Başörtüsüne özgürlüğü savunmamızın tabi ki en önemli sebebi din ve vicdan hürriyetinin bir gereği olmasıdır.
Ama bunun yanında çok önemli bir sebebimiz daha var ki ideolojik ve sair hassasiyetleri gereği başörtüsü ile arası pek hoş olmayanlarla da işte bu sebepte buluşmamız gerekiyor.
O da başörtüsünün, her dini hassasiyetimiz gibi özellikle de bu iktidar tarafından alabildiğine istismar edilmesi…
İşte bu istismar kapısının kapatılması arzusudur ortak noktamız.
Kurum ziyaretlerimizde ‘bu eyleme destek olmamalıydınız hocam’ diyen KESK temsilcisine anlattığım gibi;
AKP manipülasyonlara endeksli seçimlerin iktidarıdır.
Hadi 2002 bir rüzgardı geldi, esti, ezdi geçti…
Ama 2007 daha farklıydı.
Büyük hayal kırıklığı yaşayan ve burnundan soluyan vatandaşın, hesap sormak için sandığı beklediği seçim öncesi manipülasyonlar ardı ardına patlatıldı.
Bunlardan birisi 27 Nisan sözde muhtırasıydı malumunuz…
Diğeri de Cumhurbaşkanlığı seçimi ve tartışmaları…
367 saçmalığı, sol kesimin ‘eşi türbanlı cumhurbaşkanı istemiyoruz’ çıkışına karşılık AKP’ye oy vermeyi düşünmeyenlerin bile bu danışıklı dövüş ile AKP’nin kucağına itilmesi ve sonuçlarını hatırlarsınız.
E ne oldu?
Eşi türbanlı adamın cumhurbaşkanlığına engel olabildiniz mi?
Hayır…
Ve AKP büyük bir oy patlaması yaptırdığınız da cabası…
Öyleyse ‘danışıklı dövüşlere endeksli’ manipülasyonlara ve üzerimize oynanan oyunlara karşı daha dikkatli olmamız gerekiyor.
Kaldı ki başörtüsü probleminin çözümü bu iktidar için çok kolaydır.
Ve kendileri de çok iyi biliyorlar ki artık vakti gelmiştir.
Sizin debelenmeniz, aslında çözümü çok basit olan, altı üstü bir yönetmelik değişikliği gerektiren düzenlemenin, iktidar ve yandaşlarınca çok büyük bir lütuf ve ihsanmış havasına büründürülmesi oyununa alet olmaktan öteye gitmez.
Ve siz bu kafa ile AKP’yi, türevlerini ve yandaş sendikalarını büyüttüğünüzle kalırsanız.
Şu an gerek iktidarın gerekse yan kuruluşlarının gündem değiştirmeye ihtiyaçları var.
Birisine malzeme lazım ki iç ve dış politikadaki zafiyetlerini unutturmak istiyor.
* * *
* _Görev_
Başörtüsü özgürlüğü üzerine yazıyı, son cümlesinden sonra kaldığı yerden sürdürünüz. Bundan sonraki satırlar, başörtüsü özgürlüğü üzerine yazıdan ayrı bir malzemedir.
* * *
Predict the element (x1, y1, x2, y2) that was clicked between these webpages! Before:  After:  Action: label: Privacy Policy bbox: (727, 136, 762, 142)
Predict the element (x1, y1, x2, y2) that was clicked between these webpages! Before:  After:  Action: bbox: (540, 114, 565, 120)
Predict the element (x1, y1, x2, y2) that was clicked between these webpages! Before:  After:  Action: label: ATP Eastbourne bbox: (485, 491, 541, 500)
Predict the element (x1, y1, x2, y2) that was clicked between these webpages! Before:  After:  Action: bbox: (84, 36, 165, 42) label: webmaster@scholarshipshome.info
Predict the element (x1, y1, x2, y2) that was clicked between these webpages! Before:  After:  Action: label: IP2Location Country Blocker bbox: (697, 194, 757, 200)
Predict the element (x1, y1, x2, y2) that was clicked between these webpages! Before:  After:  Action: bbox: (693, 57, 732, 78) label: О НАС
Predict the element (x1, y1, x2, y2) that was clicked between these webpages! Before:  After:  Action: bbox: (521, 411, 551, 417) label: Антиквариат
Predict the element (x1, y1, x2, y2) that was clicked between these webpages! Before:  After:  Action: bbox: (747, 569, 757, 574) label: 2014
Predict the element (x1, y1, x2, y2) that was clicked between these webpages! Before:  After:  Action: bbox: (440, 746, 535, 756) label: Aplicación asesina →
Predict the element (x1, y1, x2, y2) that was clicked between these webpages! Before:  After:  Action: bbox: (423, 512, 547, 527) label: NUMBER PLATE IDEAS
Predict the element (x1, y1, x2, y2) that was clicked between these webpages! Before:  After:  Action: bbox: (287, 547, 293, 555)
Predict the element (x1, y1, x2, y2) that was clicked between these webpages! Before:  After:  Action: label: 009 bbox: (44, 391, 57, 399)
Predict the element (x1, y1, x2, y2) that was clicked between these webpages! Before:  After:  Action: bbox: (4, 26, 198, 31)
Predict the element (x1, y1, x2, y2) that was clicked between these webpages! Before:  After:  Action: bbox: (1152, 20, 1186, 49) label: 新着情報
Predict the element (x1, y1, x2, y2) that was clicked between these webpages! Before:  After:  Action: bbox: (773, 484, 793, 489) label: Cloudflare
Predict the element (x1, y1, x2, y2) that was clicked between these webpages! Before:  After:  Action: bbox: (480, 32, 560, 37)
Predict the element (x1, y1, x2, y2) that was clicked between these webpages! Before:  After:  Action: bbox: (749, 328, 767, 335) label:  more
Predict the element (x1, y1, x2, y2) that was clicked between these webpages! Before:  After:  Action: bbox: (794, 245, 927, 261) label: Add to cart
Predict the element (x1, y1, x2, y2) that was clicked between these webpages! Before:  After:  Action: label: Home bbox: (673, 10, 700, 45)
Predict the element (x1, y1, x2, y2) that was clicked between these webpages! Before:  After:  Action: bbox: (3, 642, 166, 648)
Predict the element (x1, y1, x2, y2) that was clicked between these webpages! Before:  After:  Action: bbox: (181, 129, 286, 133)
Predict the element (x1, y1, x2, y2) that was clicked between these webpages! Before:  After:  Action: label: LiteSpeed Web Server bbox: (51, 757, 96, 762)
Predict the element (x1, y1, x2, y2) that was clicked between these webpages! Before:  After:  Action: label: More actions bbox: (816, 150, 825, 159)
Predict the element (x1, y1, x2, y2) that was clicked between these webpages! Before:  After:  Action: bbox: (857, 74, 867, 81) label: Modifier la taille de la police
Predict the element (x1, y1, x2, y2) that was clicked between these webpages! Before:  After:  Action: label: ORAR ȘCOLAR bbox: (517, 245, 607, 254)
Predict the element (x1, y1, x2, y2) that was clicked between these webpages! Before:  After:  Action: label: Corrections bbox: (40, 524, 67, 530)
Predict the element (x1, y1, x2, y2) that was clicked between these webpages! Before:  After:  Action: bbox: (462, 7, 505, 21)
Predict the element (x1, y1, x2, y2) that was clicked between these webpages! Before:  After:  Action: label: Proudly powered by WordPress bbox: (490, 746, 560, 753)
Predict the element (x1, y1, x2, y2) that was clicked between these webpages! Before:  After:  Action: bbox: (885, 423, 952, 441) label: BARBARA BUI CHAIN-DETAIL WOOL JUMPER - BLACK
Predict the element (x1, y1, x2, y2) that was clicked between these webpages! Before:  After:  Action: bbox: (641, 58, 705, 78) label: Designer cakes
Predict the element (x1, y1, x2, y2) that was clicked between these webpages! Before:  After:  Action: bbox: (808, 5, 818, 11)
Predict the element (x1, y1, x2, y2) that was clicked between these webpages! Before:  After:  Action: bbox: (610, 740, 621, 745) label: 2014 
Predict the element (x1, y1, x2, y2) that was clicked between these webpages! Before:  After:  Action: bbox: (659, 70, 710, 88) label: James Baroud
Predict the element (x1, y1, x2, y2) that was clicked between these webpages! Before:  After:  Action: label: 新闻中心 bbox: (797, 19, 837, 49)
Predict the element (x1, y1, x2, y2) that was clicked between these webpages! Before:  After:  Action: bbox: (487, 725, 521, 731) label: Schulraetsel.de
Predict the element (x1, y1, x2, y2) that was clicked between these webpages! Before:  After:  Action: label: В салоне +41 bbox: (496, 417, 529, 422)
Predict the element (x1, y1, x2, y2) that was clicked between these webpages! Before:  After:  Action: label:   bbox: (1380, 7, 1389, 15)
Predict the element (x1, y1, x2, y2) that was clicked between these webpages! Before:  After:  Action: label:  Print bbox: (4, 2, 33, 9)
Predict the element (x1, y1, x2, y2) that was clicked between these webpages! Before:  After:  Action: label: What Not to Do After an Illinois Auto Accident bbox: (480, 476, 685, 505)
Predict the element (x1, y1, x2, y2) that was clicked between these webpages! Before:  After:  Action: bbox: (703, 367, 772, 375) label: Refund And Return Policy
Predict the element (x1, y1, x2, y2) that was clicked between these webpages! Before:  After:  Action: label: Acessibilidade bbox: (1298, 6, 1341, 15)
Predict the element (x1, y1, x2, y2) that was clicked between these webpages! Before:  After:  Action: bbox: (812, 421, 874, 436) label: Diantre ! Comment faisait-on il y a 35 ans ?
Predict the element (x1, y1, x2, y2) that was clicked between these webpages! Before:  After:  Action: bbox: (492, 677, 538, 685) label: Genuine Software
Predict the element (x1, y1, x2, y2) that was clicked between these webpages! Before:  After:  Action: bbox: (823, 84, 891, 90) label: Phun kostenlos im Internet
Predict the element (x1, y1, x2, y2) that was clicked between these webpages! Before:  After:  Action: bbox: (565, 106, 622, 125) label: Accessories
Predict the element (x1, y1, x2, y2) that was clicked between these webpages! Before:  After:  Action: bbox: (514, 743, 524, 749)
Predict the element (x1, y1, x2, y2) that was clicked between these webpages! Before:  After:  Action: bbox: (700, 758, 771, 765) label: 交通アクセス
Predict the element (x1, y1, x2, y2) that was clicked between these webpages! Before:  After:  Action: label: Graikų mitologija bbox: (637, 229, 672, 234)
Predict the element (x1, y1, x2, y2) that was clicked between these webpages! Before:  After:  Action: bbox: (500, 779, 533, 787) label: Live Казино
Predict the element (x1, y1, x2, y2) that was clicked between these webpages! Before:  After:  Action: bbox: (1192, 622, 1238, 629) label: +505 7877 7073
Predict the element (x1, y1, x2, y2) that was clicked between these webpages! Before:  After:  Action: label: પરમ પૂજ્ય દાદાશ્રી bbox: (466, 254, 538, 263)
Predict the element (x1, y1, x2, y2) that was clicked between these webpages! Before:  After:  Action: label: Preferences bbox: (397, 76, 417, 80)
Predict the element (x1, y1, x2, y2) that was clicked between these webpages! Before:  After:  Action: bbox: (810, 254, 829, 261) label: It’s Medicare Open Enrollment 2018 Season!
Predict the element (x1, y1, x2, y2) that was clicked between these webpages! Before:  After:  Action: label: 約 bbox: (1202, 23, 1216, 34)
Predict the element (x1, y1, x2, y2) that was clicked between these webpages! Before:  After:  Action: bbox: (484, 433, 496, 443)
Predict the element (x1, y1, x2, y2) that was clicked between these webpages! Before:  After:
* * *
* _Görevin Yanıtı_
Diğeri ismi ile müsemma olamamanın, kurumsal misyonunu ifa edememenin sıkıntılarını yaşıyor.
Dolayısıyla her ikisi de ‘başörtüsü’ ile bir şeyleri örtmek, kapatmak, unutturmak ve gündemi değiştirmek istiyorlar.
Yaparlar da…
Sonucu belli bir mücadeleye girip rakibinizin basit bir galibiyetini taçlandırmanın ve bunun abartılmasına sebep olmanın anlamı yoktur.
Ha, bir de…
Bir devletin, vatandaşlarına götürmek zorunda olduğu olmazsa olmaz hizmetler vardır.
Sağlık, eğitim, güvenlik, özgürlük vesaire…
Bütün bunların ya da birkaç tanesinin bir parti iktidarına endekslenmesi, bu iktidara ‘benim sayemde karnınız doyuyor, benim sayemde başörtüsü ile kamusal alana girebiliyorsunuz’ nevinden hava atma imkanı sağlar ki bu çok ama çok yanlıştır.
AKP maalesef ki bunu kendince çok ama çok iyi uyguluyor.
Vatandaş bir şekilde iktidara göbekten bağlandı.
Binlerce insan yardımlar kesilmesin, babamız işsiz kalmasın, eşimiz kızımız başörtüsü ile kamusal alana girebilsin gibi çok insani beklentilerle bu iktidara oy veriyor.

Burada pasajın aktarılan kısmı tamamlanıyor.